AP Syllabus focus: ‘The law of demand states there is an inverse relationship between price and quantity demanded, creating a downward-sloping curve.’
Demand is a core building block for understanding how markets coordinate economic activity. The law of demand explains how buyers respond to price changes and why demand curves typically slope downward.
The Law of Demand
Law of Demand: Holding other relevant factors constant, a higher price leads to a lower quantity demanded, and a lower price leads to a higher quantity demanded.
The AP focus is the inverse relationship between price and quantity demanded, which is why a demand curve slopes downward from left to right.

A standard supply-and-demand diagram showing the demand curve (D) sloping downward from left to right, with Price (P) on the vertical axis and Quantity (Q) on the horizontal axis. This visual representation reinforces the law of demand: higher prices correspond to lower quantities demanded, holding other factors constant. Source
This relationship describes buyer behaviour in a market for a good or service when price changes and everything else is unchanged.
What “quantity demanded” refers to
Quantity demanded: The amount of a good or service that consumers are willing and able to buy at a specific price over a given period of time.
The law of demand links price to quantity demanded; it does not describe other influences on buying behaviour unless those influences are explicitly held constant.
Why demand curves slope downward
A downward slope reflects predictable responses to price changes.

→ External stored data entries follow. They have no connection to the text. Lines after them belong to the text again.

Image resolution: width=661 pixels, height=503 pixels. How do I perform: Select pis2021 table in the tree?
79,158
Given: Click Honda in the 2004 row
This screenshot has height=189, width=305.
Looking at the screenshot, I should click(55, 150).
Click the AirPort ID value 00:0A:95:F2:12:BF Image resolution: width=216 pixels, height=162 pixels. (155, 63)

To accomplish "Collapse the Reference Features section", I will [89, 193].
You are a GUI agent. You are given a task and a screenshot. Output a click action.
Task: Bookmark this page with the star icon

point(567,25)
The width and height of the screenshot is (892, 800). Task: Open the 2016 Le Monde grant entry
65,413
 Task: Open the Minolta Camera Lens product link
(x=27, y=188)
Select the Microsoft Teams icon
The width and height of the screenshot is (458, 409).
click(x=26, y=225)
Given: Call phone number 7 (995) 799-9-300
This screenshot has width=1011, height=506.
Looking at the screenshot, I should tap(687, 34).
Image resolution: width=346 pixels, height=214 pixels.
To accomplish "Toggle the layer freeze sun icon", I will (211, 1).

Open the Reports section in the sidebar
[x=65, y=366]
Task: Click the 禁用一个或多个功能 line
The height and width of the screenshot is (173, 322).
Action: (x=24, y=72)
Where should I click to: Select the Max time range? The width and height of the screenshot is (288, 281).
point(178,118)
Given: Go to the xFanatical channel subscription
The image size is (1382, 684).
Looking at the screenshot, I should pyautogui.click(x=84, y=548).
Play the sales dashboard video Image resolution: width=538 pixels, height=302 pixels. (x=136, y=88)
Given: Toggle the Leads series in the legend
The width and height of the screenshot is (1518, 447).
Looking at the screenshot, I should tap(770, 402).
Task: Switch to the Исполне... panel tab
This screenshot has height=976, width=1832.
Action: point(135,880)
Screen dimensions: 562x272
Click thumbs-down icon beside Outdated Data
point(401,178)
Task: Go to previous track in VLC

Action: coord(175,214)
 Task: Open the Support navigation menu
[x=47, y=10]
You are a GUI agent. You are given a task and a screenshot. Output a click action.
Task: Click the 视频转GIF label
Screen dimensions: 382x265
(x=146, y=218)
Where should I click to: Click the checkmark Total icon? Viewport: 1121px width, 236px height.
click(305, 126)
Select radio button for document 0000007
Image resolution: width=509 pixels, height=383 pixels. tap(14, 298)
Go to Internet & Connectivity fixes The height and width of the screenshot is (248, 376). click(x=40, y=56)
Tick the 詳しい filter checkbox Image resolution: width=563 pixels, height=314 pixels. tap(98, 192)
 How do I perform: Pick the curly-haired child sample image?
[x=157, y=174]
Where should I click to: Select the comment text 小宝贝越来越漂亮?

Key logic includes:
Substitution behaviour: When a good becomes more expensive, buyers tend to switch toward relatively cheaper alternatives, reducing quantity demanded of the now-higher-priced good.
Purchasing-power effects: A higher price means the same income buys fewer units, so consumers often cut back on purchases, lowering quantity demanded.
Diminishing marginal benefit: As consumers consume more units of a good, the additional satisfaction (marginal benefit) from each extra unit typically falls, so buyers require a lower price to purchase additional units.
These mechanisms help explain why, as price falls, consumers are generally willing and able to buy more, consistent with a downward-sloping curve.
The role of “all else equal” (ceteris paribus)
The law of demand is a ceteris paribus statement: it isolates the price–quantity demanded relationship by assuming other conditions do not change.

This two-panel diagram distinguishes a movement along a demand curve (caused by a change in the good’s own price) from a shift of the demand curve (caused by a change in a non-price determinant of demand). It visually clarifies that ceteris paribus analysis treats only price changes as movements along the same curve, while changes in tastes, income, expectations, or number of buyers shift the entire curve. Source
In real economies, many things can change at once, so applying the law requires careful interpretation.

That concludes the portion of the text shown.